If the Court is to insist upon its own second tier of diligence, the dynamics of the criminal system and ordinary rules for determining when collateral proceedings become necessary should instruct us that, for federal purposes, this tier begins when the federal conviction becomes final. This also ensures that the federal court does not make demands on counsel and on state courts that are pointless if the federal conviction is overturned. Perhaps the Court rejects the date of final judgment as triggering its requirement because it adds little to the state requirements of diligence. If this surmise is correct, of course, it demonstrates that the Court should not adopt its interpretation in the first place.

Aside from diverting resources from a petitioner’s federal case, the majority’s approach creates new uncertainty, giving rise to future litigation. It leaves unsaid what standard will be used for measuring whether a petitioner acted promptly, forcing litigants and lawyers to scramble to state court in the hopes they satisfy the Court’s vague prevacatur diligence requirement. The Court tells us nothing about what to make of existing state standards regarding diligence. Assume a State has a 4-year limitations period for bringing a vacatur action and a petitioner acts within two years of his state conviction. Do we look to state law as a benchmark for what should be presumed to be diligent? The murkiness of the Court’s new rule will set in motion satellite litigation on this and related points.
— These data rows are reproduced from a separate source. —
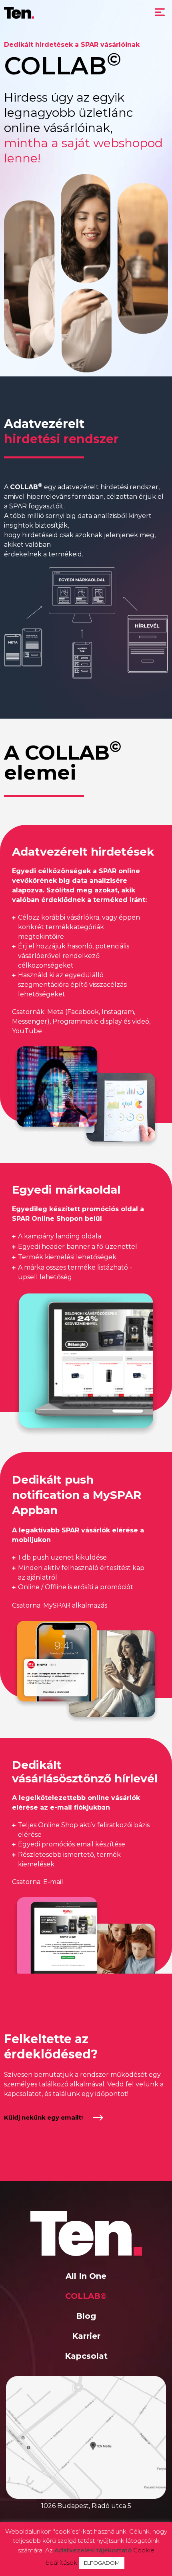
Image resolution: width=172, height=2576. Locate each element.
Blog (86, 2316)
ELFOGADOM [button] (102, 2563)
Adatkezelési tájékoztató (93, 2550)
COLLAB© (86, 2296)
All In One (86, 2276)
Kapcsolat (86, 2356)
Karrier (86, 2336)
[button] (160, 13)
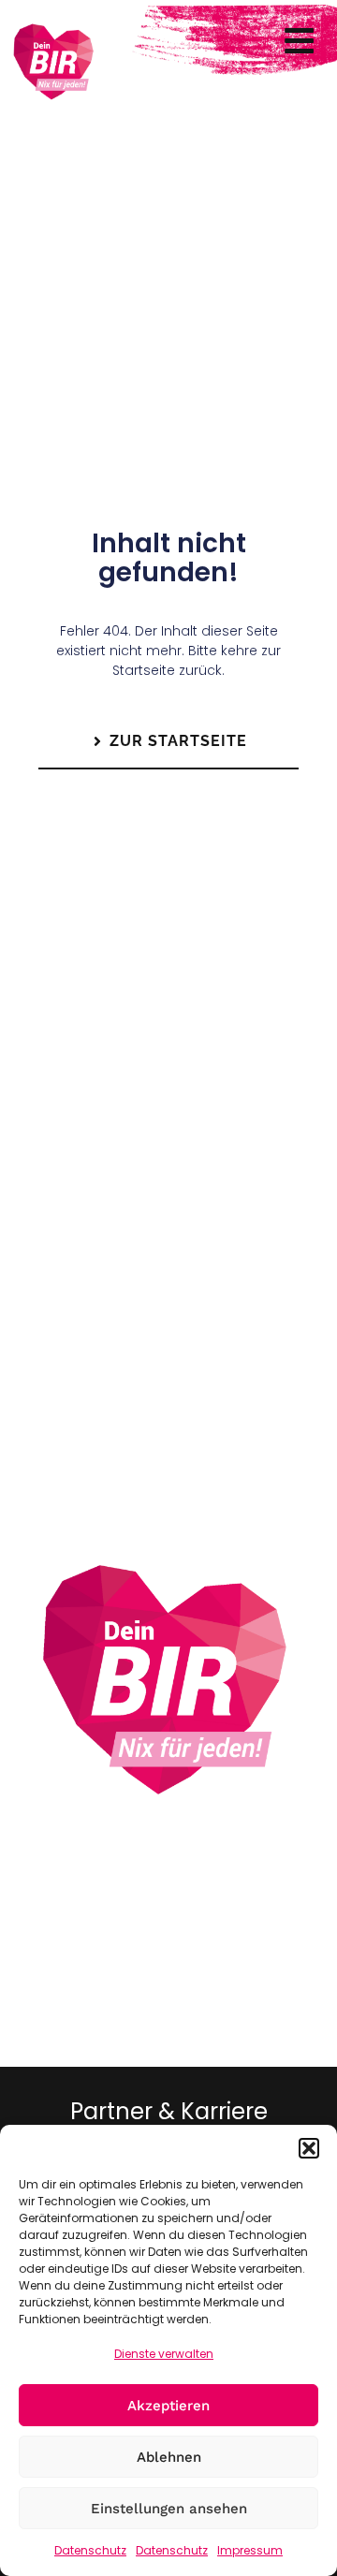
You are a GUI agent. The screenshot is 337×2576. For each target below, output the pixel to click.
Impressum (250, 2550)
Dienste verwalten (163, 2354)
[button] (309, 2148)
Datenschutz (90, 2550)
In lieu of adopting an interpretation that creates more problems than it avoids, I would hold that the order vacating a prior state conviction is the fact supporting a §2255 claim, and the statute is satisfied if the §2255 proceeding is commenced within one year of its entry, unless the petitioner shows it was not reasonably discovered until later in which case that date will control when the statute begins to run. For these reasons, I would reverse the judgment of the Court of Appeals.